12 Sep 2025

What role do pensions play in affordable housing?

With the advent of the Mansion House Accord, DC pension schemes will increasingly diversify into private markets, with affordable housing starting to shape long-term investment strategies.

Pensions and affordable housing: how pension investments are shifting.jpg 1

 

Throughout history, pensions evolved to reflect society’s changing needs and seek income in retirement. Now, that evolution has reached a new level: pension funds are helping to tackle one of the most pressing issues of our time – the shortage of affordable housing.

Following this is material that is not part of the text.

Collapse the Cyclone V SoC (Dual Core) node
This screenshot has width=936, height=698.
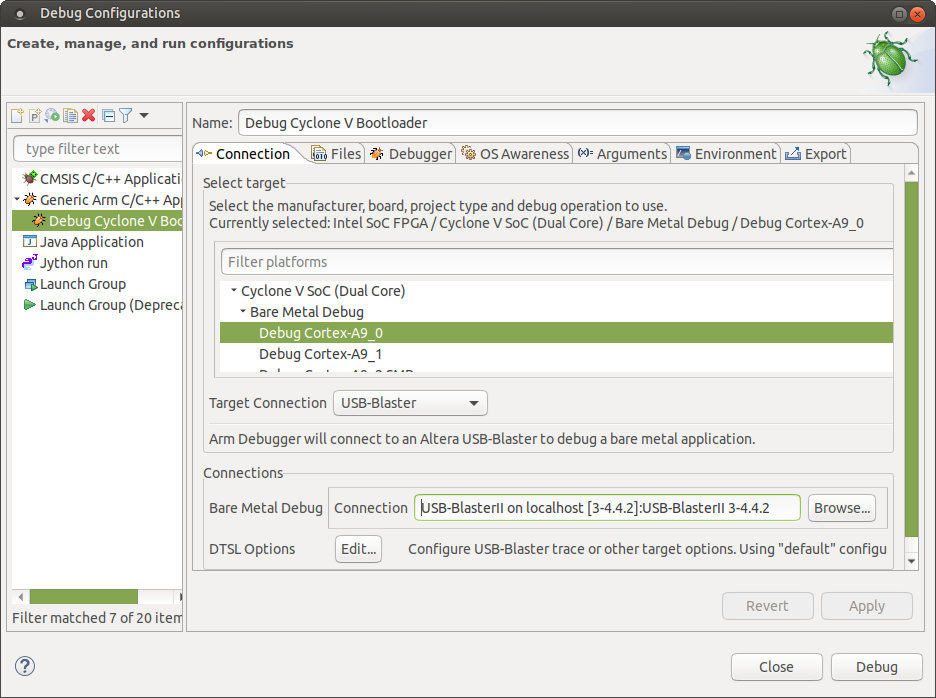coord(234,292)
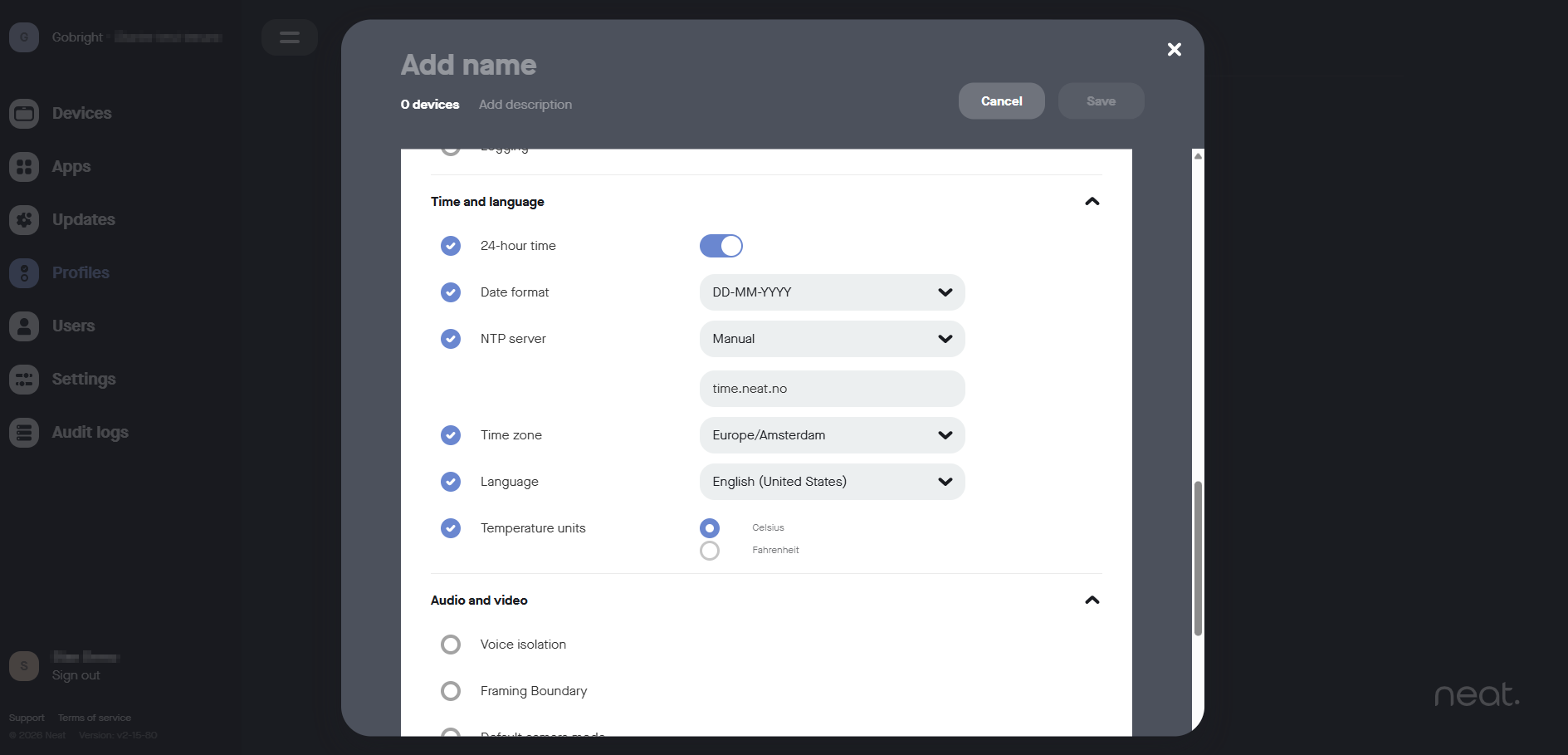
Task: Click the Devices sidebar icon
Action: click(x=24, y=114)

Cracks in the foundation – the housing shortage

According to the Centre for Policy Studies, the UK is short of 6.5 million homes compared to European averages. That’s based on having only 446 homes per 1,000 people. To close this gap by 2040, the UK would need to build 565,000 homes per year, far above current targets.

The National Housing Federation (NHF) states that poor housing costs the NHS approximately £1.4 billion per year, and societal costs are estimated at £18.5 billion annually.

Without significant intervention, the NHF warns that, by 2045:

  • Children in temporary accommodation could rise to 310,000
  • Social housing waiting lists may exceed 1.8 million households
  • 5.7 million households could be spending a third of their income on housing.

The UK faces a persistent shortfall in housing supply, particularly when it comes to social and affordable homes. At the same time, property prices have outpaced income growth over the long term, placing intense financial pressure on middle- and lower-income households, together with younger individuals. This affordability crisis doesn’t just strain budgets – it ripples through society.

Recognising the urgent need, the UK government announced a £39 billion commitment (July 2025 Spending Review) to social and affordable housing, marking the largest public investment in a generation. 

However, long seen as the domain of government and charities, the affordable housing problem can no longer be solved with public funding alone. 

Pension investments into affordable housing are increasingly vital – not just for seeking returns for pension savers, but for broader social impact.

Public meets private – Mansion House Accord 

In July 2023, the UK government introduced the Mansion House Compact, a landmark agreement between DC pension schemes and the Treasury. Under this Compact, several of the country’s largest pension providers (including L&G) pledged to allocate at least 5% of their assets into unlisted equities by 2030. These include private companies, infrastructure, and crucially, housing.

In May 2025, a new Mansion House Accord was formed with a commitment from signatories to allocate at least 10% of DC default fund assets to private markets by 2030 – with a minimum of 5% directed toward UK-based investments. According to the UK government, this shift could unlock up to £50 billion in funding for critical sectors such as property.

While framed as a move to boost UK economic growth and support domestic startups, the initiative also opened the door for significant investment in affordable housing and regeneration projects. 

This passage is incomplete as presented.